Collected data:
------------------------------------------------------------

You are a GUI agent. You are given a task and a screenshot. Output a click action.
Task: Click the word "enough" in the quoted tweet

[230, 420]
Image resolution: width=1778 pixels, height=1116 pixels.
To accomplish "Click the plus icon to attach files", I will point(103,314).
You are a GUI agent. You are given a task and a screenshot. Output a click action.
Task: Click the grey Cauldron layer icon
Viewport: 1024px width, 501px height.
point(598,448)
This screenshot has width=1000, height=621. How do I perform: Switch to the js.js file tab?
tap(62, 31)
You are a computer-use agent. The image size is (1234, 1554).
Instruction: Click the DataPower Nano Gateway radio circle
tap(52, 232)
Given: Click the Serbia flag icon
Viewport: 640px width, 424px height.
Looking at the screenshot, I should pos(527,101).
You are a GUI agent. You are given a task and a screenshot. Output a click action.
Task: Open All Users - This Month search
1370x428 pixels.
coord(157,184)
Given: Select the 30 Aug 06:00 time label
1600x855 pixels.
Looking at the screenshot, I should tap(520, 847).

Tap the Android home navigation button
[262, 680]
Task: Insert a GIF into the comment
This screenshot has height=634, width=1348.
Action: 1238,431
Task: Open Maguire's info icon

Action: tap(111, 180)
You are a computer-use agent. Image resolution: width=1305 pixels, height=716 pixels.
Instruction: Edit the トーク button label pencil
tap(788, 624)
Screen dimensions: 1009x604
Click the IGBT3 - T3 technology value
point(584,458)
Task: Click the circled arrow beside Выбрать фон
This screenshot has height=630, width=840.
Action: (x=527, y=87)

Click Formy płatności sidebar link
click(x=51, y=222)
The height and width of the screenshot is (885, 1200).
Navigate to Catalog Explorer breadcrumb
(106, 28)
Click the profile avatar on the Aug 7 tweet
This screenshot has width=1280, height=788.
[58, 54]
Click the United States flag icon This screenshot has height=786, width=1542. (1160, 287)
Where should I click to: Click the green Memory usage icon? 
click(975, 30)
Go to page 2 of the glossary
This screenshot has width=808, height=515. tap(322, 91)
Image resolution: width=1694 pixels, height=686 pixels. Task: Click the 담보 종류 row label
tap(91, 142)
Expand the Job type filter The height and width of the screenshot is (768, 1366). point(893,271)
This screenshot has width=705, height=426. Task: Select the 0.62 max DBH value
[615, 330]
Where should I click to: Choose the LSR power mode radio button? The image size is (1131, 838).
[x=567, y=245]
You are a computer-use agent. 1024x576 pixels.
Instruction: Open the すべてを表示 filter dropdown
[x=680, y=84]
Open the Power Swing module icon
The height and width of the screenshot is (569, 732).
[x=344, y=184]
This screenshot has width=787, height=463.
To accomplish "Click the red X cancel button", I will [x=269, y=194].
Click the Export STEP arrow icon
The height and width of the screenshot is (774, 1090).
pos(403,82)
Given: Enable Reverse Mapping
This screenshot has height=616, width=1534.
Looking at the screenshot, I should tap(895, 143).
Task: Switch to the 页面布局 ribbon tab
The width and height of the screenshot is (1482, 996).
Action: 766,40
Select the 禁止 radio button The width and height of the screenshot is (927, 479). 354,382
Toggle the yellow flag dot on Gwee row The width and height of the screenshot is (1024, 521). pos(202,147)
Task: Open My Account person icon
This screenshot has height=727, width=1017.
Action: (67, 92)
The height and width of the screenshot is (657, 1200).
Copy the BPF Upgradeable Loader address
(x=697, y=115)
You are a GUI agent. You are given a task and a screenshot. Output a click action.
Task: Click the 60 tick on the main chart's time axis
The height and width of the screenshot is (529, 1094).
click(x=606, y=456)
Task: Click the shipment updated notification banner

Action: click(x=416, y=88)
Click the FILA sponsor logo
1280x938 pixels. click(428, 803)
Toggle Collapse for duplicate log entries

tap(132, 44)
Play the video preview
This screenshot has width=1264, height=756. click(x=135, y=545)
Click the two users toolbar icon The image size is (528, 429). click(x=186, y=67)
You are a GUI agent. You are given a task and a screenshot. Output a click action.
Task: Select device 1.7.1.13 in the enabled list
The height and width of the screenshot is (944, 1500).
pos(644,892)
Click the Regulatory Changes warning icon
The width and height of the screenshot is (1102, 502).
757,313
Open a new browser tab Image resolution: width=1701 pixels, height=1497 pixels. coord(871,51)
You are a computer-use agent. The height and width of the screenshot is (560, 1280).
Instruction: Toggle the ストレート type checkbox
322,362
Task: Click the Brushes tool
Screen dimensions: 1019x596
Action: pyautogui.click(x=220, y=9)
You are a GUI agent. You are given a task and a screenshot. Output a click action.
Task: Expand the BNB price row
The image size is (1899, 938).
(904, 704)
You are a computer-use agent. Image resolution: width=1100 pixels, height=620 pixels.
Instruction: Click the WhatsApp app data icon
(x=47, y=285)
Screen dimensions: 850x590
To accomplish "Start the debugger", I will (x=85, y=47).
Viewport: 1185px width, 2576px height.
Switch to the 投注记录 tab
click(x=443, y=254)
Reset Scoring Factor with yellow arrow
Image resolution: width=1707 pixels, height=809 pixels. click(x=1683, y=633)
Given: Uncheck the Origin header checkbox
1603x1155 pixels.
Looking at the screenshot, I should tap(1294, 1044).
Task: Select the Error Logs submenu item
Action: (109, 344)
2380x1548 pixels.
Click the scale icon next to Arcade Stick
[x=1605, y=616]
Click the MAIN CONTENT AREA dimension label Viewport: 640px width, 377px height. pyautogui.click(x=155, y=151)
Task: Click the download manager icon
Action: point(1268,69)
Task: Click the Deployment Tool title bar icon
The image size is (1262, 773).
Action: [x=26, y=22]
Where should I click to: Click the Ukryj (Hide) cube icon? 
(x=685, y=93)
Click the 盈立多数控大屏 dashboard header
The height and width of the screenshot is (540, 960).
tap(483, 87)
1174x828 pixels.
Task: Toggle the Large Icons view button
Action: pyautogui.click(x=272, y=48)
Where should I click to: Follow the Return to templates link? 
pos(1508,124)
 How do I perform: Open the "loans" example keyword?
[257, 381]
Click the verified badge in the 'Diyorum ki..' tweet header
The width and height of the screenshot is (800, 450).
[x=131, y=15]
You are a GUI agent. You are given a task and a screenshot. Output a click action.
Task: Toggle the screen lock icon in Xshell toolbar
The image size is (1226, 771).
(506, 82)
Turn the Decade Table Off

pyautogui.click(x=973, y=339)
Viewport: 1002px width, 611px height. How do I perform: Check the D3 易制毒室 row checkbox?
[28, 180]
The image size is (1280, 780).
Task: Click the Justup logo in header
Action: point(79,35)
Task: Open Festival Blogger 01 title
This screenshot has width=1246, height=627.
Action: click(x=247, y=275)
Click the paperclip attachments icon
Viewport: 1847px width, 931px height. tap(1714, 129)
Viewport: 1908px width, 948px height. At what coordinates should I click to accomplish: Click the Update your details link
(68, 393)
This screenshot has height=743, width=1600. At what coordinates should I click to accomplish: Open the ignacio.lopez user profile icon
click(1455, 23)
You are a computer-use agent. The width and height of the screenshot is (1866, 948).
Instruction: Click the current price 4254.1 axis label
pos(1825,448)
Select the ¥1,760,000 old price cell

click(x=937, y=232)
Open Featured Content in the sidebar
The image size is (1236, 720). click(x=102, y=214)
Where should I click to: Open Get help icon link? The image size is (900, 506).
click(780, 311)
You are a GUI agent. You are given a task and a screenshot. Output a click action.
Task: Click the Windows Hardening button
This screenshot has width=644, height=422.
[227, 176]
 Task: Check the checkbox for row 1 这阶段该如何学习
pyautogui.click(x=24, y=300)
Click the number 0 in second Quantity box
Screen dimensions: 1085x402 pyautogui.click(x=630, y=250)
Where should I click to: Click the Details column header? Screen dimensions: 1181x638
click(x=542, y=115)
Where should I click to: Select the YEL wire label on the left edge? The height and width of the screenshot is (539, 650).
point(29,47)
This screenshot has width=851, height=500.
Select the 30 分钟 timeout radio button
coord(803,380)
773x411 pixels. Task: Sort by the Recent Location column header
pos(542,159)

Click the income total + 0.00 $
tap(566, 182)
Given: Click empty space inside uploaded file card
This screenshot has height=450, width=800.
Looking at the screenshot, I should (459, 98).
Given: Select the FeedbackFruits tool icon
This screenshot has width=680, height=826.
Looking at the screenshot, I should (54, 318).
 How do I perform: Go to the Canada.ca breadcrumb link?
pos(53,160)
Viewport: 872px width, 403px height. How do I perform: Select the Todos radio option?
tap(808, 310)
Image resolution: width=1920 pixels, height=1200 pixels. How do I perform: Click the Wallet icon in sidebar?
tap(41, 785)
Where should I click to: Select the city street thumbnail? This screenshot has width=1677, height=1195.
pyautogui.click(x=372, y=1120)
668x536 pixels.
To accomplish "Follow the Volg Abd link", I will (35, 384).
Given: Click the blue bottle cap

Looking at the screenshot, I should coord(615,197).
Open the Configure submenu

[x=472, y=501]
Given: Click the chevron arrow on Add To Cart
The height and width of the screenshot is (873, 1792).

------------------------------------------------------------

TASK INSTRUCTIONS ▸
All lines above containing the string "flag": copy each one.

FINAL ANSWER ▸
Given: Click the Serbia flag icon
Click the United States flag icon This screenshot has height=786, width=1542. (1160, 287)
Toggle the yellow flag dot on Gwee row The width and height of the screenshot is (1024, 521). pos(202,147)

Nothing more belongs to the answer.